2004 WI Court of Appeals OWI Related Case Law

Full text available at:  www.wisbar.org

 

 

CASE NAME
State v. List, 2004 WI App 230, 277 Wis. 2d 836, 691 N.W.2d 366.
DATE
Nov. 24, 2004

DOCKET NUMBER
03-3149-CR


 ISSUE AND SUMMARY

Prior convictions, OWI penalty enhancement

Holding: 

An Illinois court’s placement of an OWI offender under court supervision is a conviction that counts as a prior offense when charging an OWI suspect in Wisconsin, even though such a sentence is not termed a “conviction” under Illinois law.

Background: 

List was arrested for OWI in Dane County. He had previously been sentenced to 18 months’ court supervision in Illinois for an OWI offense there. Consequently, the Dane County DA charged List with second-offense OWI and second-offense PAC. List moved to dismiss the second-offense charges, asserting that the Illinois violation did not count as a first offense. The court denied List’s motion and convicted him at a bench trial. List appealed.

Arguments and Rationale:

Under Wis. Stat. § 343.307(1), in determining the penalty for an OWI offense, the court shall count “. . . (d) convictions under the law of another jurisdiction that prohibits refusal of chemical testing or use of a motor vehicle while intoxicated . . .”

List asserted that the phrase, “convictions under the law of another jurisdiction” means that to be counted as a prior offense, an OWI violation in another state has to be termed a “conviction” under the law that state; his sentence to court supervision was not termed a “conviction” under Illinois law.

The court disagreed with List’s interpretation of § 343.307(1)(d), stating that the phrase “under the law of another jurisdiction” does not delimit the word “convictions,” but rather sets forth the types of offenses that will count as prior convictions: those that violate that jurisdiction’s OWI laws, regardless of whether the outcome is considered a “conviction” in that state. 

CASE NAME State v. Young , 2004 WI App 227, 277 Wis. 2d 715, 690 N.W.2d 866
DATE
Nov. 17, 2004

DOCKET NUMBER
03-2968-CR


 ISSUE AND SUMMARY

Suppression of evidence; illegal stop; submission to show of authority

Holding: 

If an officer attempted to stop a citizen without reasonable suspicion, and the citizen did not submit to the officer’s show of authority and was not brought under physical control, the citizen will not be heard to argue for suppression of evidence as a remedy for the illegal stop.

Background: 

Young was sitting in a parked car with four people when a police officer attempted to stop them. Young exited the car, and the officer ordered him to get back into the car, but Young ran away. The officer pursued and caught Young. During the ensuing struggle, Young threw his coat. After handcuffing Young, the officer searched the coat and discovered marijuana in the pocket.

Information supplied:
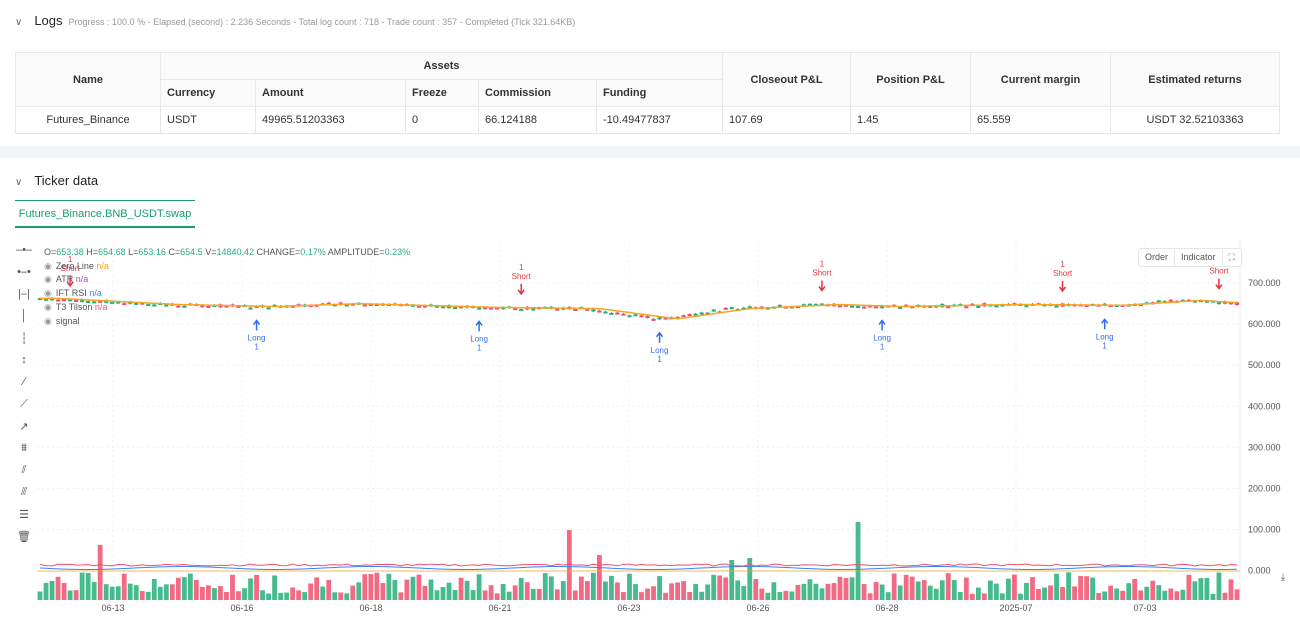 The width and height of the screenshot is (1300, 629). I want to click on long-arrow-icon, so click(660, 337).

Task requirements:
**a)** In the OWI case law summary, why did the court reject List's reading of Wis. Stat. § 343.307(1)(d)?
**b)** List every section heading that appears in the OWI case law summary's entry for State v. List.
**c)** According to the OWI case law summary, what did the officer find in Young's coat pocket?
The data have nothing to do with the OWI case law summary.

Solutions:
**a)** The court held that the phrase "under the law of another jurisdiction" does not limit the word "convictions." Instead, it defines which offenses count as prior convictions: violations of that jurisdiction's OWI laws, whether or not that state calls the outcome a "conviction."

**b)** CASE NAME, DATE, DOCKET NUMBER, ISSUE AND SUMMARY, Holding, Background, Arguments and Rationale

**c)** Marijuana.